§ **Task objective**
Only the lines that include "will" should be copied from the data below.

§ **Entries shown**
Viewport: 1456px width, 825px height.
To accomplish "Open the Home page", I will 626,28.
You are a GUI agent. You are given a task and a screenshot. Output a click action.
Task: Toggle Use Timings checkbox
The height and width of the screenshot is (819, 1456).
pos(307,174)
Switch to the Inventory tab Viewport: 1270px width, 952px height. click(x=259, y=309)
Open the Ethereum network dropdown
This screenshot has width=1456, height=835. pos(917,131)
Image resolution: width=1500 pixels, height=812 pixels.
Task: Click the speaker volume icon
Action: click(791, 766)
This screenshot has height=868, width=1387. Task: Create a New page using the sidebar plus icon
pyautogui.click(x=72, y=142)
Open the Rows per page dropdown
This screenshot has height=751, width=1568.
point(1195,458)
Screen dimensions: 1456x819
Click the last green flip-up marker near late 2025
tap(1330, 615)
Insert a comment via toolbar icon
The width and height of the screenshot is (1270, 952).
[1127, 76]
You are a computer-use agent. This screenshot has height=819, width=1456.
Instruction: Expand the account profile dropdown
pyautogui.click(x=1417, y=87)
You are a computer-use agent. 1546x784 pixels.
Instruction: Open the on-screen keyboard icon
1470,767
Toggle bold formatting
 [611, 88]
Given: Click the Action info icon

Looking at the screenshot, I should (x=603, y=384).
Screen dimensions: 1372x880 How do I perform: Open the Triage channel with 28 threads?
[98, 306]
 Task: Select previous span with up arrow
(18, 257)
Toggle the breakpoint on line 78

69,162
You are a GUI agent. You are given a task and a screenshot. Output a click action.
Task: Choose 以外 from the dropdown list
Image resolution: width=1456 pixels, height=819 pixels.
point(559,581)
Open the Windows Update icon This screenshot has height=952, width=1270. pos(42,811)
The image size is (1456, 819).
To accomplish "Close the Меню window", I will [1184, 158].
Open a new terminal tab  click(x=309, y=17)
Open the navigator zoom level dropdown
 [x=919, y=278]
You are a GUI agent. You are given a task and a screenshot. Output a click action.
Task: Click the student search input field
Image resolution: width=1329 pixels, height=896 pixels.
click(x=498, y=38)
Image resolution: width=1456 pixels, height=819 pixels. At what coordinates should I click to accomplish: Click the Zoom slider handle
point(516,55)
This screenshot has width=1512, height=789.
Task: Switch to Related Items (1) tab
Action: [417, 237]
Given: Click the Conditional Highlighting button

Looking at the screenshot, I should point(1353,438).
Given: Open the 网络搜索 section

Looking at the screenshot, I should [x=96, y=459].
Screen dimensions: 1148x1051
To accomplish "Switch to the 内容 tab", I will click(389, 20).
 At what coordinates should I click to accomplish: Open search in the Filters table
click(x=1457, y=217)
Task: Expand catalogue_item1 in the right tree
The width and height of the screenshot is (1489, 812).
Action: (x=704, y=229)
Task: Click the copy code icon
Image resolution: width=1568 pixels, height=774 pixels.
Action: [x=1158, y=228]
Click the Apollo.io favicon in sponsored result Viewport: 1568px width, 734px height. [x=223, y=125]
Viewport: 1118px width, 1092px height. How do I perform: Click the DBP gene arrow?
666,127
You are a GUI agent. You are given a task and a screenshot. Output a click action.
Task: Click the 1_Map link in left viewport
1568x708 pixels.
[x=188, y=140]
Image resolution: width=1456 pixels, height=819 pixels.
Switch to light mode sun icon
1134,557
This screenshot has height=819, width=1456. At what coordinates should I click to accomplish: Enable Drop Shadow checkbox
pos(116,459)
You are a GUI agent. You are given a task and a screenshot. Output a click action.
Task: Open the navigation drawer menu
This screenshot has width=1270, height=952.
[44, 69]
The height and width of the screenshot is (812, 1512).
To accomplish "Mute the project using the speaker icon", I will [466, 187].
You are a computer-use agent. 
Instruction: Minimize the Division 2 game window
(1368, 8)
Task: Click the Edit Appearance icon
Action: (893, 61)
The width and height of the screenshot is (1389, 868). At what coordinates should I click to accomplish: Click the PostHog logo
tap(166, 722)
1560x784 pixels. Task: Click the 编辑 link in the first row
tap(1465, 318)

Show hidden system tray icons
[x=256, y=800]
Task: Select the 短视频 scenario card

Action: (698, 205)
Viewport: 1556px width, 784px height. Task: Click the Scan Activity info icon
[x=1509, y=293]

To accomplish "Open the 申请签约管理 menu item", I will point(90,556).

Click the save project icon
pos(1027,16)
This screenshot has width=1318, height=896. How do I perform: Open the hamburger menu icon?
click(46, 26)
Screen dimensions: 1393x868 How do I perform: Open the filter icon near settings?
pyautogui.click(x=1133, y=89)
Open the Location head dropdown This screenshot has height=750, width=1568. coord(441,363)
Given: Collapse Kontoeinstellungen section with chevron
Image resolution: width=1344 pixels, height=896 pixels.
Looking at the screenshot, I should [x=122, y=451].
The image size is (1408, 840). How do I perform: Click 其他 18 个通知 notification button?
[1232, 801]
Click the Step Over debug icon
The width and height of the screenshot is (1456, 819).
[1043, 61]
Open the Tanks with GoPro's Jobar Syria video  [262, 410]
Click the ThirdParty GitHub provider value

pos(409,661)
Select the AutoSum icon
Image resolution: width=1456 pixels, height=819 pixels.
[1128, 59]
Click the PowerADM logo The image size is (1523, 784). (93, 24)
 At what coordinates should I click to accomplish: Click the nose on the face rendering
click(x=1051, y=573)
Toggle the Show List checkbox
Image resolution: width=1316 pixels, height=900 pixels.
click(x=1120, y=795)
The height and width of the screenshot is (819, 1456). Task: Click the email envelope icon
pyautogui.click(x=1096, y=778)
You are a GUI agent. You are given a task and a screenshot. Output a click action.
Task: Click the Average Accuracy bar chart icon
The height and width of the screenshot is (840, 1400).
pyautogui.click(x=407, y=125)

§ **Task result**
To accomplish "Open the Home page", I will 626,28.
To accomplish "Close the Меню window", I will [1184, 158].
To accomplish "Switch to the 内容 tab", I will click(389, 20).
To accomplish "Mute the project using the speaker icon", I will [466, 187].
To accomplish "Open the 申请签约管理 menu item", I will point(90,556).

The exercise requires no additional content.